Audio signals generated by the human body (e.g., sighs, breathing, heart, digestion, vibration sounds) have routinely been used by clinicians as indicators to diagnose disease or assess disease progression. Until recently, such signals were usually collected through manual auscultation at scheduled visits. Research has now started to use digital technology to gather bodily sounds (e.g., from digital stethoscopes) for cardiovascular or respiratory examination, which could then be used for automatic analysis.
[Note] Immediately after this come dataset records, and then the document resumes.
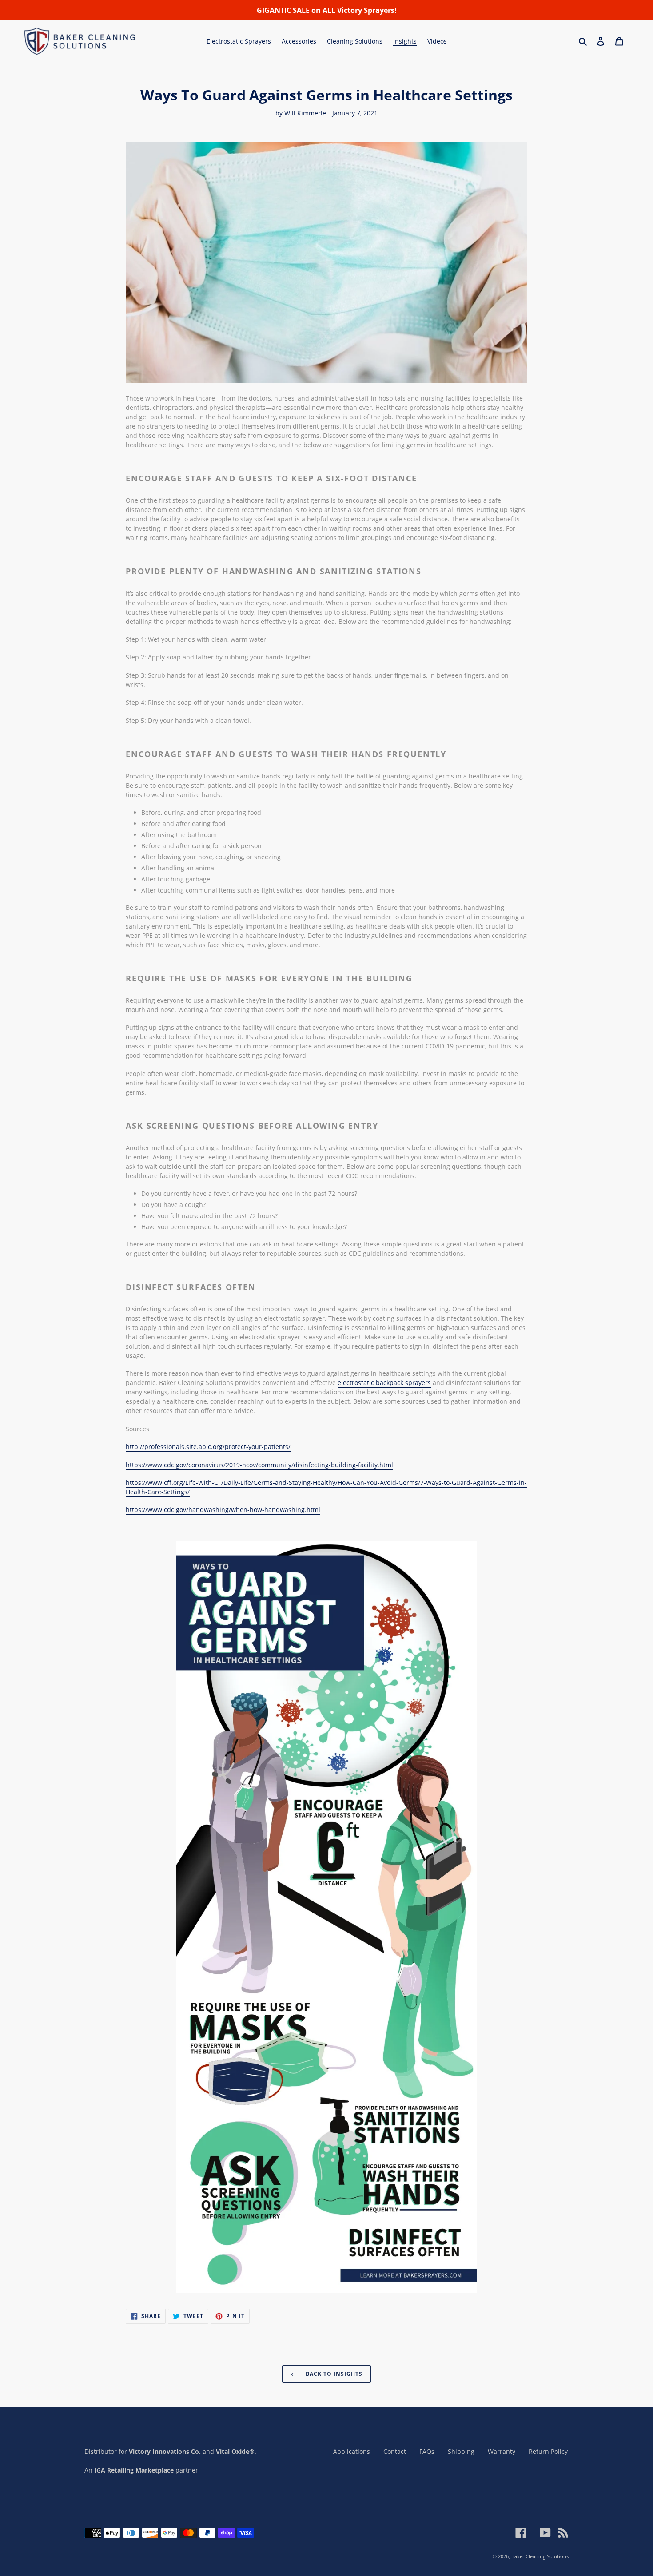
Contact (394, 2451)
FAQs (426, 2451)
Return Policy (548, 2451)
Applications (351, 2451)
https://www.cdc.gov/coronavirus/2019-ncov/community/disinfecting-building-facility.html (259, 1465)
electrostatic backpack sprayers (384, 1382)
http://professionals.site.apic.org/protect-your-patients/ (208, 1446)
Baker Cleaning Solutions (540, 2556)
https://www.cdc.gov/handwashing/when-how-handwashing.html (223, 1509)
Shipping (461, 2451)
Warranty (501, 2451)
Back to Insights (333, 2374)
Some initial work shows promise in detecting diagnostic signals of COVID-19 from voice and coughs. In this paper we describe our data analysis over a large-scale crowdsourced dataset of respiratory sounds collected to aid diagnosis of COVID-19. We use coughs and breathing to understand how discernible COVID-19 sounds are from those in asthma or healthy controls. Our results show that even a simple binary machine learning classifier is able to classify correctly healthy and COVID-19 sounds. We also show how we distinguish a user who tested positive for COVID-19 and has a cough from a healthy user with a cough, and users who tested positive for COVID-19 and have a cough from users with asthma and a cough. Our models achieve an AUC of above 80% across all tasks. These results are preliminary and only scratch the surface of the potential of this type of data and audio-based machine learning. This work opens the door to further investigation of how automatically analysed respiratory patterns could be used as pre-screening signals to aid COVID-19 diagnosis.